|Publication number||US4641226 A|
|Application number||US 06/770,361|
|Publication date||Feb 3, 1987|
|Filing date||Aug 28, 1985|
|Priority date||Oct 24, 1981|
|Also published as||DE3142267A1, DE3142267C2|
|Publication number||06770361, 770361, US 4641226 A, US 4641226A, US-A-4641226, US4641226 A, US4641226A|
|Original Assignee||Walter Kratz|
|Export Citation||BiBTeX, EndNote, RefMan|
|Patent Citations (9), Referenced by (20), Classifications (14), Legal Events (7)|
|External Links: USPTO, USPTO Assignment, Espacenet|
This is a continuation of application Ser. No. 423,747 filed Sept. 27, 1982 now abandoned.
The instant invention relates to a reflector having a substantially V-shaped cross-sectional configuration to be used for a linear light source and particularly for a fluorescent tube.
Reflectors of this type have been known by U.S. Pat. No. 3,746,854. Similar reflectors of which the cross-sectional shape is at least basically V-shaped have been known by German Pat. No. 743,499.
The object underlying the instant invention is to provide a reflector of the type specified above which is easy to manufacture and to install and which will enable high radiant efficiencies to be obtained particularly where a plurality of linear light sources is assembled to form an array of lamps.
For achieving this object, the invention includes for an array of light sources comprising a plurality of light sources assembled in a parallel side-by-side relationship in a plane perpendicular to the main radiation exit opening, a plurality of reflectors corresponding in number to said given plurality of light sources each reflector having angularly disposed first and second rectangular sheets including long edges and short edges and being connected along adjacent long edges thereof, and being assembled to form an integral reflector panel, with adjacent reflectors being joined along the edges formed by the free ends of the legs of the V-shaped cross-sectional shape of the reflectors, and with the reflector panel being sawtooth-shaped in cross section.
In an advantageous further development of the subject matter of this application, the sawtooth arrangement comprises alternating relatively gently and steeply sloped side surfaces, respectively. Preferrably, the relatively gently sloped side surfaces include with the main radiation exit direction an angle of about 50° to 70°; more preferrably, the aforesaid angle is about 60°.
++++++
Task set>
[1] In the reflector patent description, what angle with the main radiation exit direction is most preferred for the relatively gently sloped side surfaces?
[2] Continue the reflector patent description from its last sentence onward.

Recorded data>
++++++
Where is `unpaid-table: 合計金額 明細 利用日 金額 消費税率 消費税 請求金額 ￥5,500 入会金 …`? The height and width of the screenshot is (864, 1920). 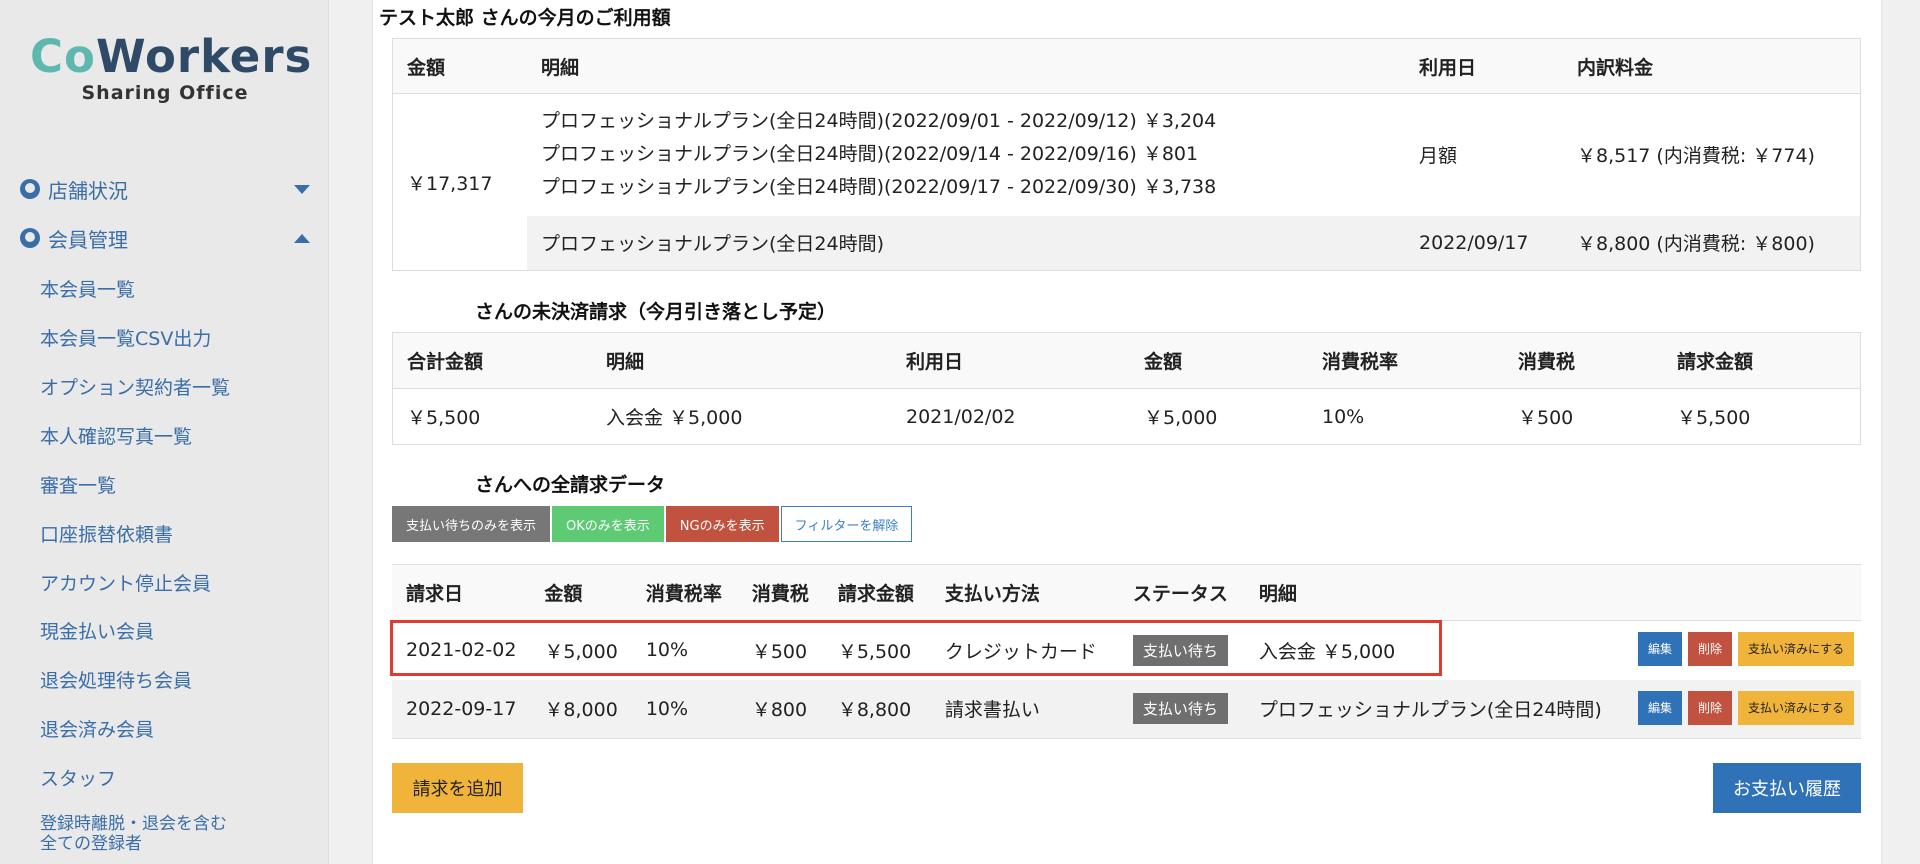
++++++
Answers for this exercise>
[1] About 60°.

[2]
Also, the relatively steeply sloped side surfaces may include with the main radiation exit direction an angle of about 20° to 40°; most advantageous results have been obtained with an arrangement in which the aforesaid angle is about 30°.
A particularly high luminous efficiency will be obtained by a most preferred embodiment of the subject matter of the instant invention in which the sloped side surfaces of the teeth in the sawtooth arrangement have lengths such that the lines generated by perpendicular parallel projection of the sloped side surfaces in a projection plane perpendicular to the main radiation exit direction have in that plane a projected length corresponding to the diameter of a light source or the spacing between adjacent light sources, respectively and coincident therewith. Where the reflector configuration is adapted to the associated array of lamps in this manner, a particularly great portion of the radiation the light sources radiate rearwardly, i.e. towards the reflector, will be returned by the reflector towards the radiation exit opening. Even if adjacent light sources are relatively closely spaced, a very great portion of the radiation radiated towards the reflector will be deflected in the desired direction to be utilized by the user.
A particularly great portion of the rearwardly directed radiation will be deflected to be utilized by the user in case the angle between adjacent sloped side surfaces is approximately 90°. A configuration of this type will cause that portion of the radiation to be deflected completely which the light source radiates in a direction opposite to the main radiation exit direction, whereby that portion of the radiation may be utilized.
Of course, any point on the glass envelope of a linear light source such as a fluorescent tube will radiate in every direction so that it would be relatively difficult to trace and describe all possible bundles of rays by the methods of geometric optics.
Practical experience with the inventive reflector has shown, however, that surprisingly high radiant efficiencies may be obtained.
Also, the inventive reflector is advantageous in that it may be provided in any desired width, i.e. comprising virtually any number of individual reflectors, whereby it is easy and economic to fabricate and to assemble.
Also, virtually any highly reflective material may be used for fabricating the inventive reflector, and any current and known fabricating method, including deep drawing, may be applied without problems for making the inventive reflector.
Where the inventive reflector is made preferably by deep-drawing a lightweight plastics material into a sheet having a reflective coating thereon, the resultant weight will be particularly low while the stability and strength properties will be excellent consistently.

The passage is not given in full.